115th
Annual Commencement Address
Brian Williams
NBC News Anchor
The Catholic University of America
May 15, 2004
Thank you very much your Eminence, Very Reverend President,
members of the board. We’re working on the weather. I saw Cardinal McCarrick do
the most extraordinary thing as we were on our way out. He took out his cell
phone and just said, “A few clouds.” I don’t know who he was talking with.
Clearly they are on the way. Give us a few minutes, it will be a lot more
comfortable in due time.
It is fitting that I begin here at Catholic University with
a confession. The degree you just saw me receive is the only degree I have
received from Catholic University. Ah, yes, I dropped out of college . . . the
technical term I used at the time was “transfer to GW,” but the truth is I was
in too big of a hurry, I had too little money and I was double digits away from
a 4.00.
The good news is you all start out here today with more than
I had when I started. But as we say in the television business, more on that in
just a moment.
I’m allowed to reminisce as this is the first time I have
been able to come back since the day I left. I first came here on a weekend
visit, a road trip from the Jersey Shore. I was a fireman back then. And a
buddy of mine thought it would be a good idea to fill his van with beverages
and come down here on a weekend trip. He was visiting his girlfriend and I was
attending community college at that time. And upon arrival, the cathedral was
the first thing I saw and I rapidly came down with Potomac fever. I applied
and, to my astonishment, I was accepted.
I was a work-study kid. As Father [O’Connell] mentioned, I
worked in the Office of Public Affairs. I was a late application as well and so,
to my horror as I moved all my trunks down here and my boxes and I finally
arrived on campus, the admissions director looked at me and said, “There is no
room for you in the dorm. You will have to live across the street at Trinity
College.” I was very upset. I knew that this would mean I would lose out on the
kind of towel-snapping, very male camaraderie of dorm life here at Catholic
University. I was upset until dinner that first evening. I had never seen 600
Catholic girls in one place. I moved into the second floor of Alumni Hall. It
had the feel of a monastery. Nothing could have been further from the truth.
Down the hall I heard the unmistakable sound of the B-52s—not the aircraft,
mind you, the rock group. It was the song “Rock Lobster.” I’ll never forget
it—and I’ve been waiting all morning to see how we were going to sign that one
for the deaf.
I hunted down the stereo and bounding from the room where the
music was coming [from] was a young man, ebullient, a great personality.
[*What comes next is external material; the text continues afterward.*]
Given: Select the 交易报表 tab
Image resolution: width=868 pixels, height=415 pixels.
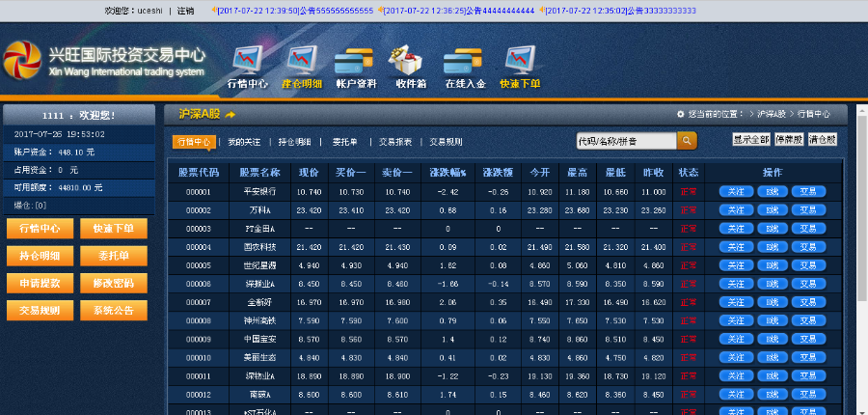Looking at the screenshot, I should [394, 142].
He
hailed from the Jersey Shore, so we knew instantly we had a lot in common. He
introduced himself as “Eddie, a sophomore.” You may know him today as Edward
Gillespie, chairman of the Republican National Committee. There’s more where
that came from if he ever tries anything on me.
My “Trinity Years,” as I now refer to my Catholic University
years, were the greatest. There were just a few of us really that were worthy
of the honor of living at Trinity. We were all hand-selected, not every young
man fits the requirements of dorm life at a women’s college. I dated one girl
for the most part during my time there so I was considered “safe.” I wanted the
girls to see me more as, oh I don’t know, “Dad?” I told them all the time, “I
want no special treatment. Pretend I’m not here. In fact, dress as you would.
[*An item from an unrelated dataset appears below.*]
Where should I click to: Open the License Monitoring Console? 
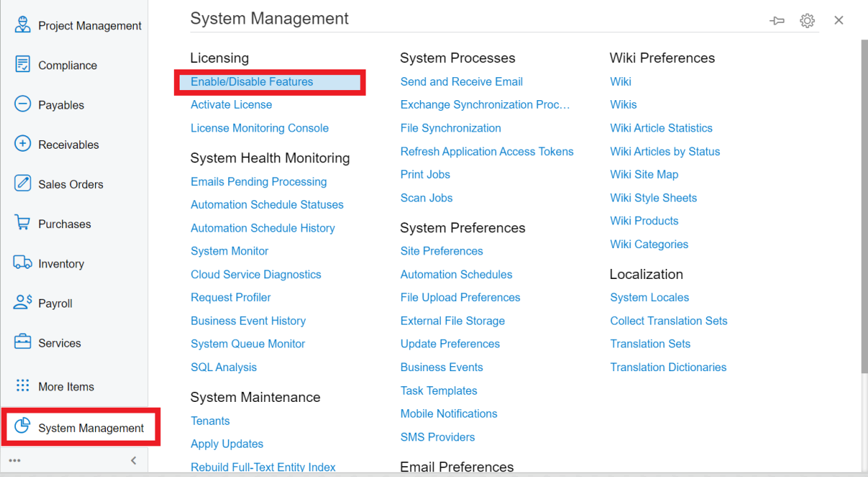(259, 127)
Walk as you would down the hall during the day.” These were great years. This
was, of course, a long time ago. Back then Norman Ornstein was only on
television three times a week. I had no money. I drove a cream-colored Dodge
Dart, slant six. Yes, it was a chick magnet.
The highlight of my time here, without question, was in this
very doorway, shaking hands with the Holy Father [Pope John Paul II] during his
visit to this campus. I didn’t tell him where I was living at the time. And I
certainly never dreamed I’d be back in this capacity.
I know you all remember your first days here. Perhaps you
remember that first ran long. Unseasonably warm. Right up until the moment
where, had there been any doubt, your childhood was cut short. The weather that
early weekend September 2001. Monday, September 10, I now call the last
carefree day in modern American history. This is where we get to you and I
should probably say I am so sorry, because your parents and your grandparents
worked so hard to make sure that everything would be OK as we sent you off into
what we assumed would be a safe world. But now that’s not up to us anymore.
Think about what has happened to your world while you have been here, while
Catholic University of America has been your world. In just four years’ time.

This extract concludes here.